• [Problem description] The response should consist of the data below, copied exactly, with no pictures in it.

── Entries shown

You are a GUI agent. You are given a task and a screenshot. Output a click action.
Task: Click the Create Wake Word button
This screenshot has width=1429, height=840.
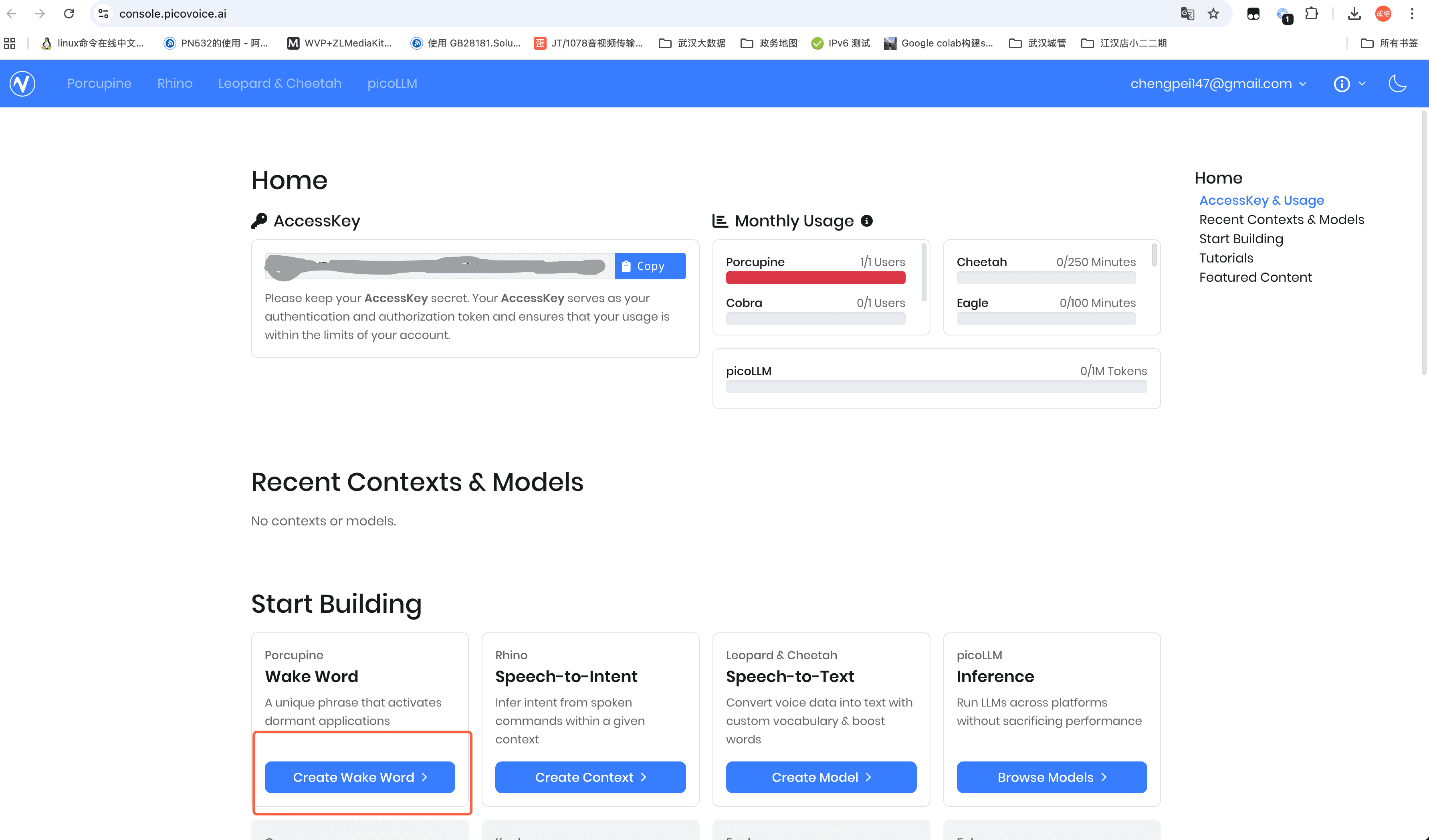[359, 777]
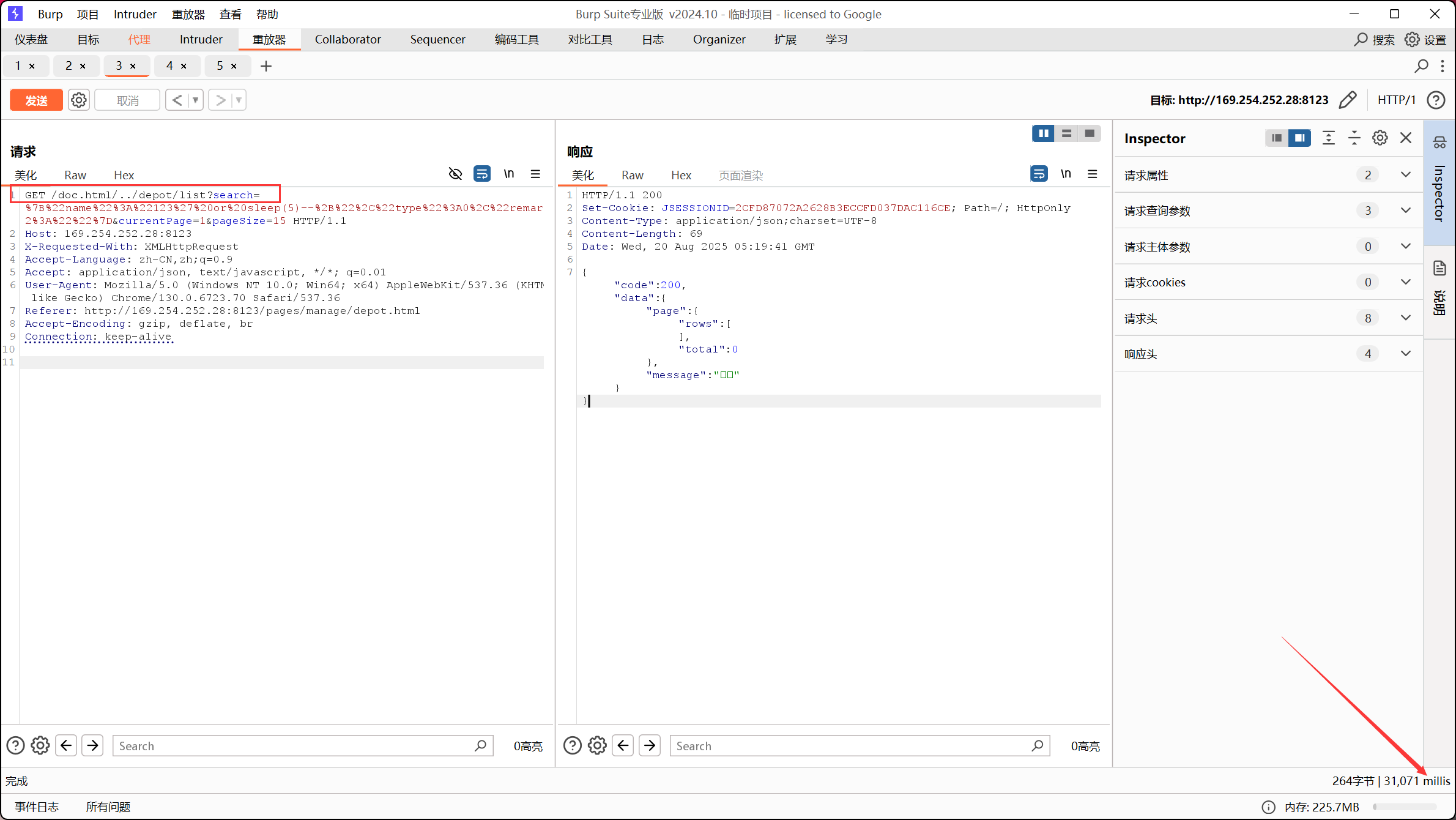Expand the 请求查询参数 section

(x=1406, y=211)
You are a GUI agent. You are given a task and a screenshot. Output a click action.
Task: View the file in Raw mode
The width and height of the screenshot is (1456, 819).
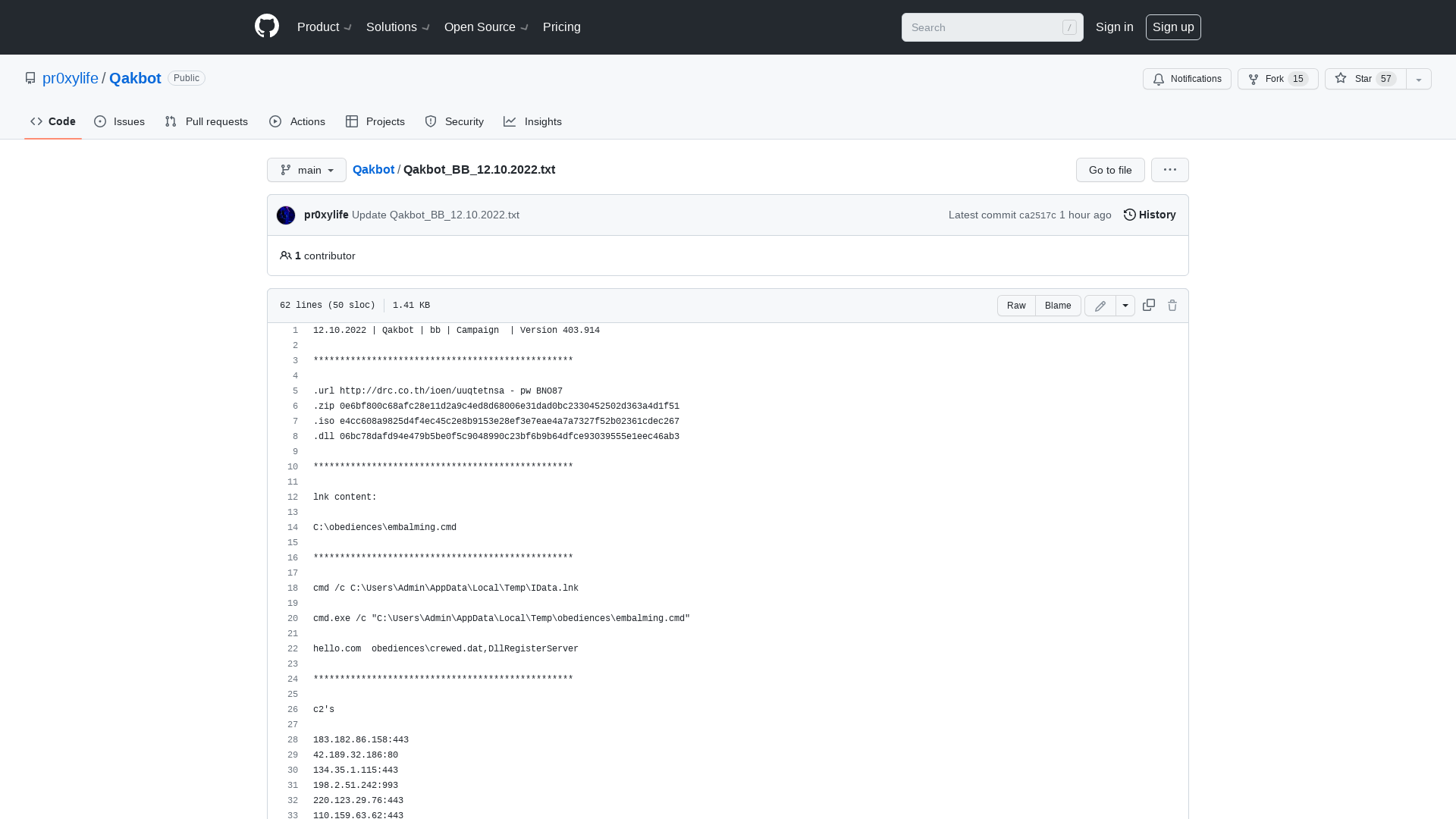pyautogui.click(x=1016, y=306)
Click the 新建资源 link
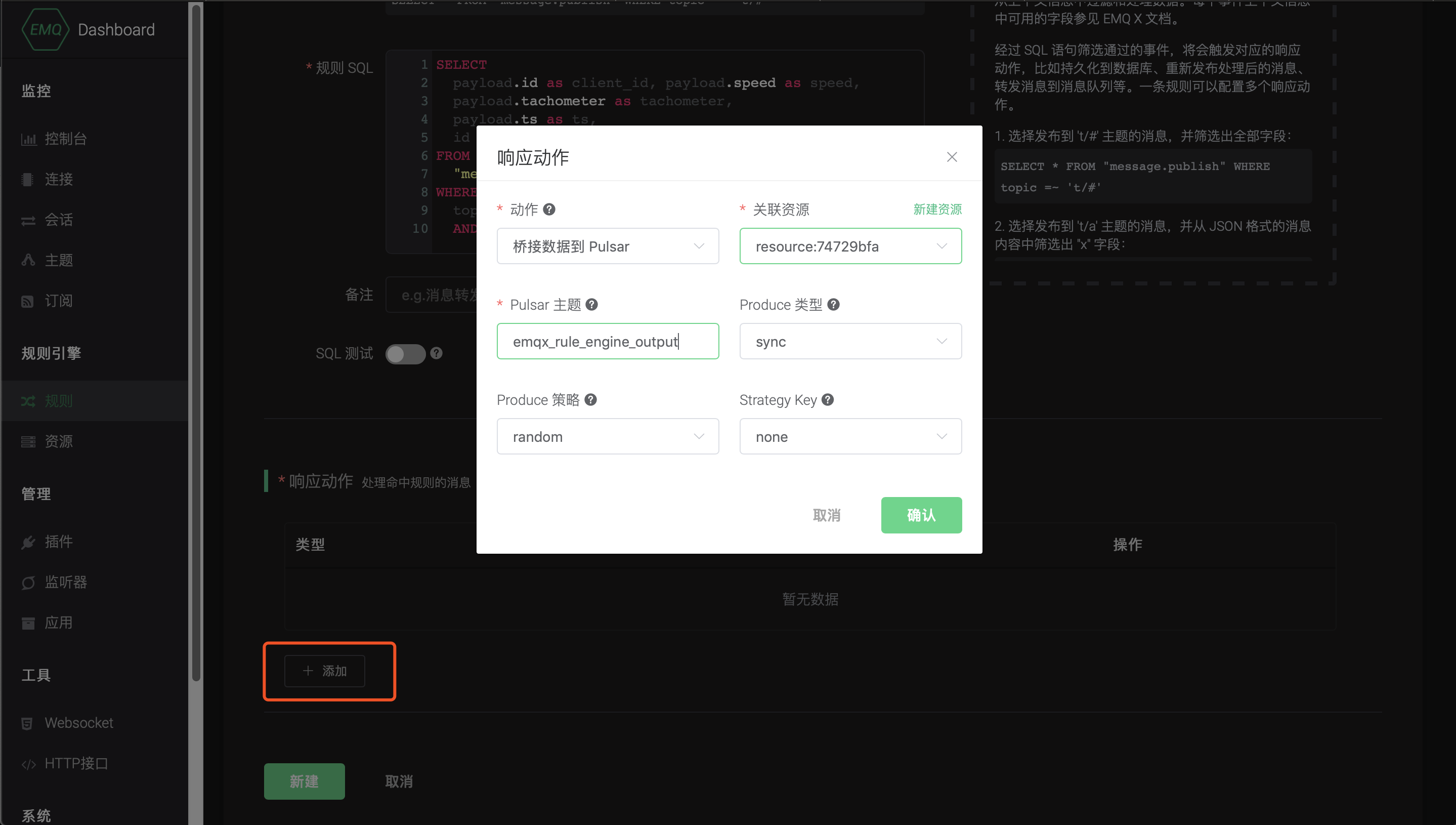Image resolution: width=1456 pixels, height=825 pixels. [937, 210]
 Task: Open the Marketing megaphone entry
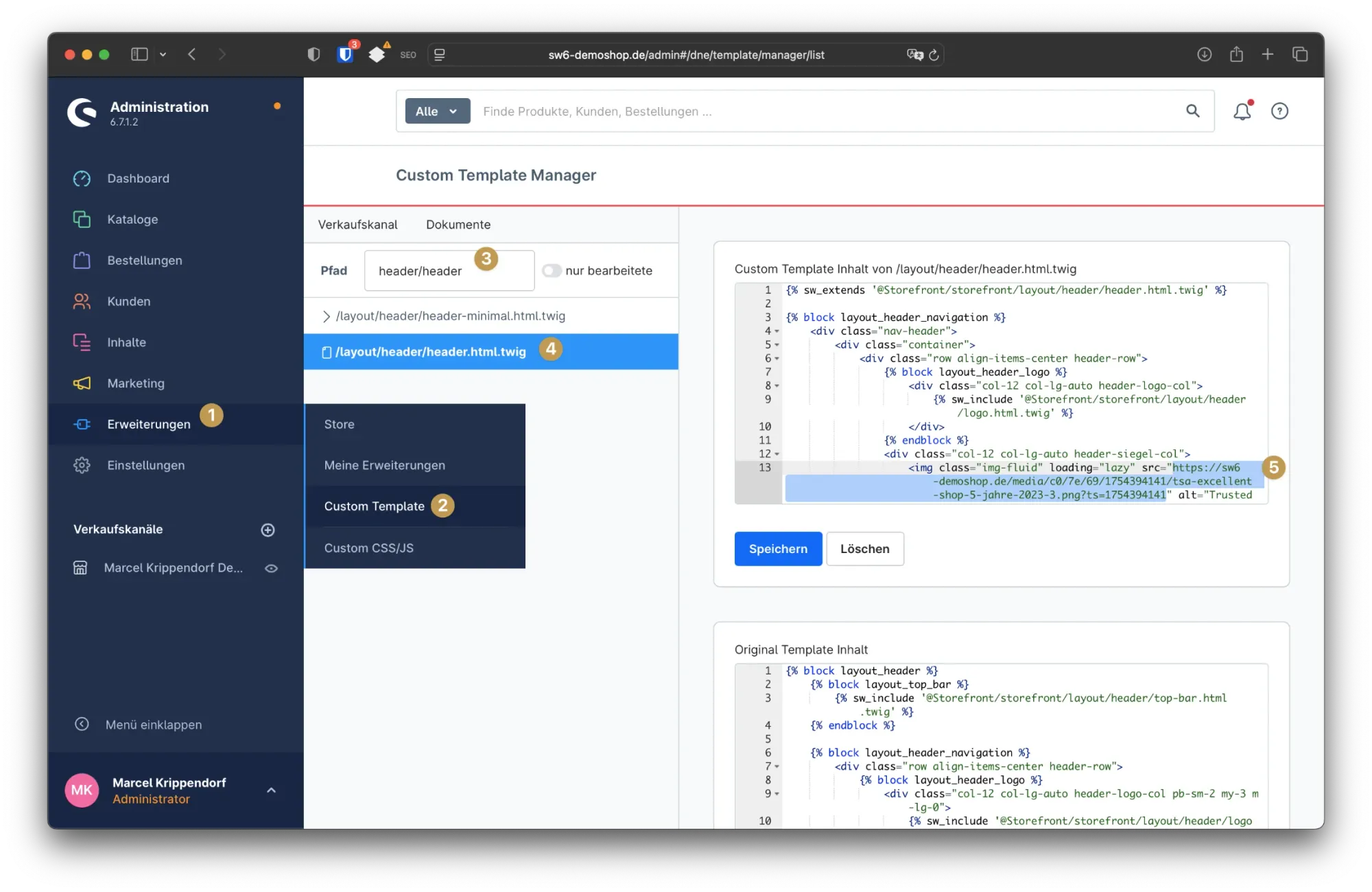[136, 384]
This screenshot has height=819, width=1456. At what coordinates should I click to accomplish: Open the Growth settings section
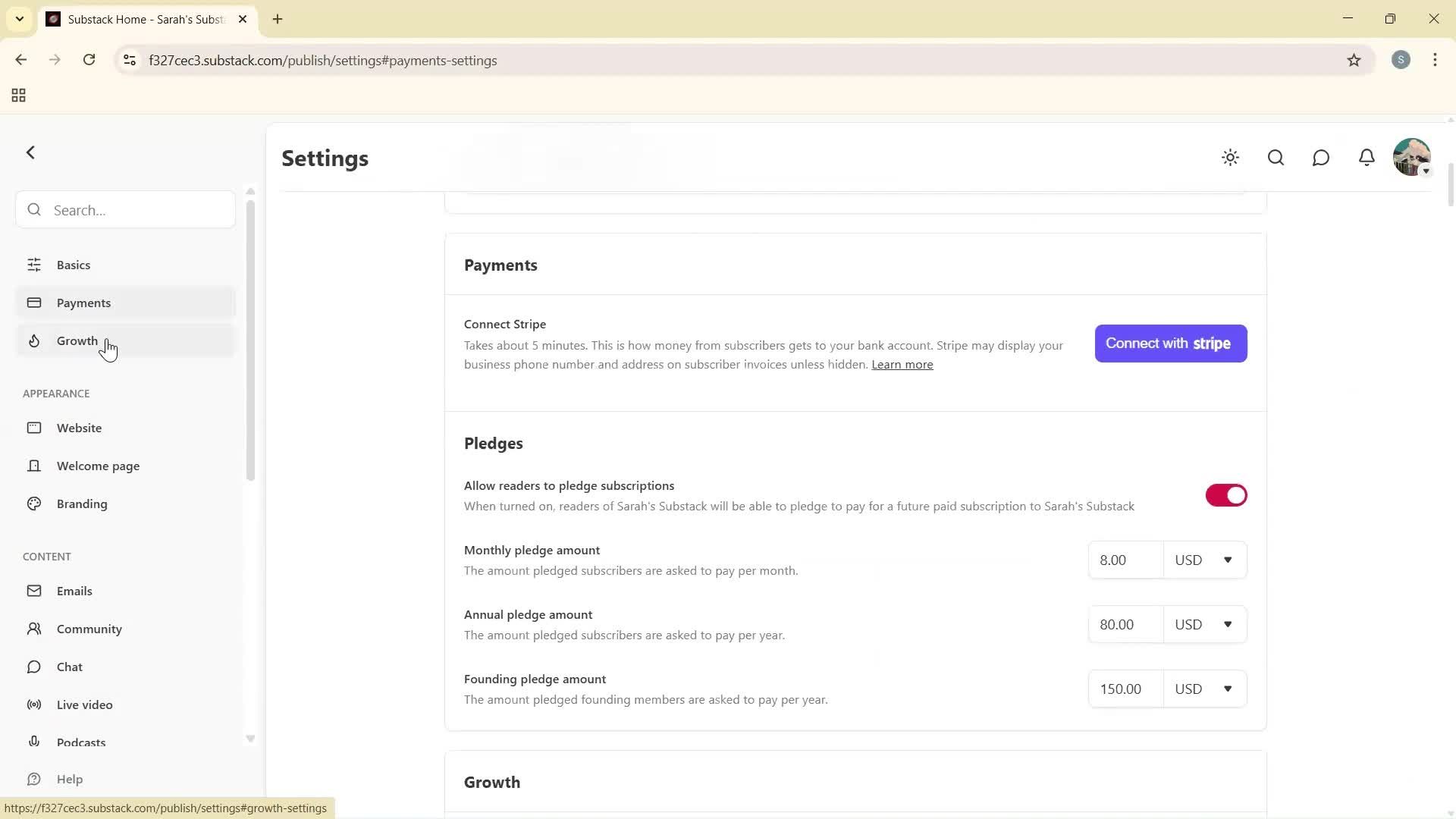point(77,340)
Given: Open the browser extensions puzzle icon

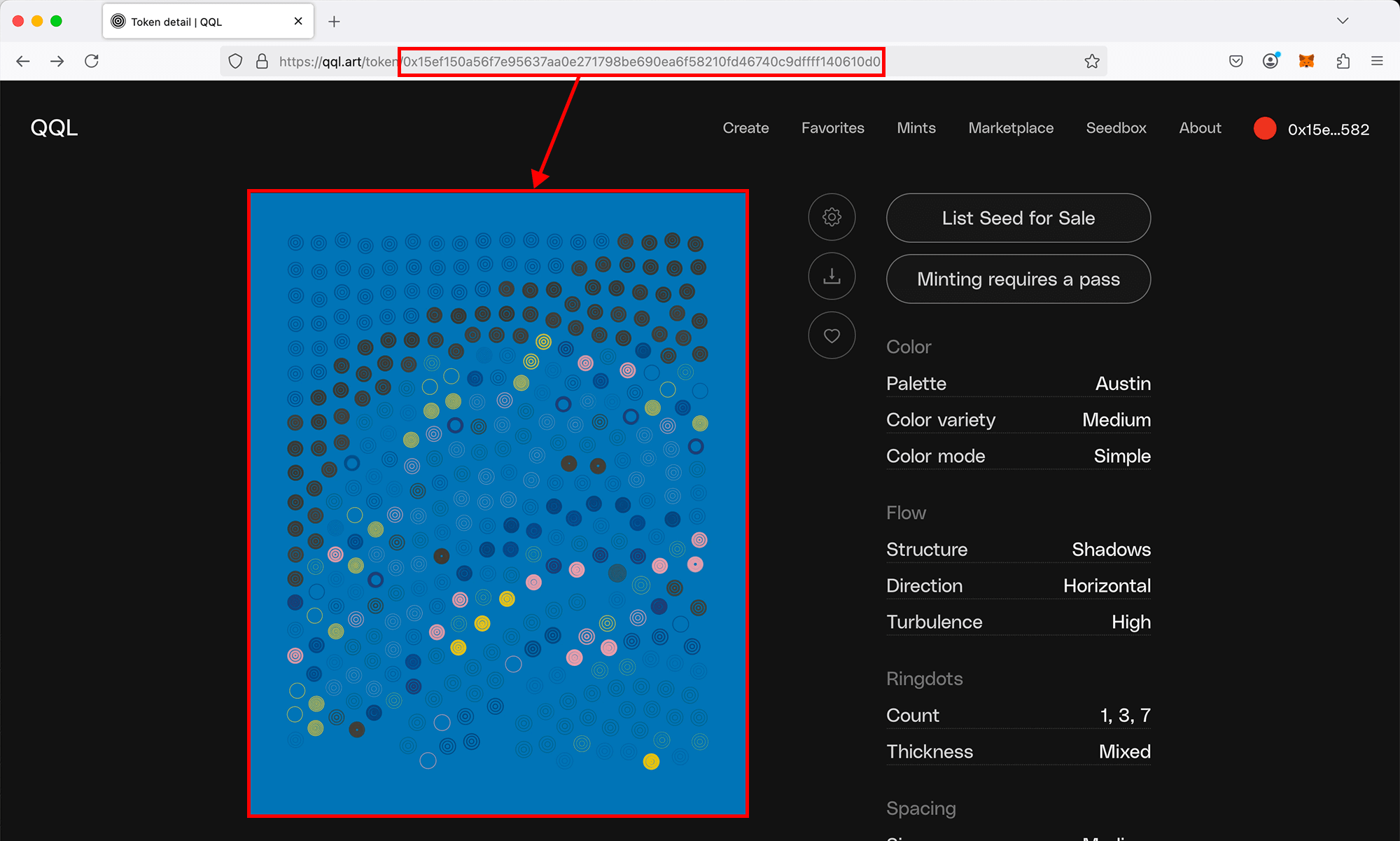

────

• [Answer]
You are a GUI agent. You are given a task and a screenshot. Output a click action.
Task: Click the Create Wake Word button
This screenshot has width=1429, height=840.
[359, 777]
Expand the 请求查询参数 section

(x=1406, y=211)
You are a GUI agent. You are given a task and a screenshot. Output a click action.
Task: View the file in Raw mode
The width and height of the screenshot is (1456, 819).
pyautogui.click(x=1016, y=306)
Click the 新建资源 link
Image resolution: width=1456 pixels, height=825 pixels. [937, 210]
 Task: Open the Marketing megaphone entry
[136, 384]
This screenshot has height=819, width=1456. At what coordinates should I click to accomplish: Open the Growth settings section
point(77,340)
Given: Open the browser extensions puzzle icon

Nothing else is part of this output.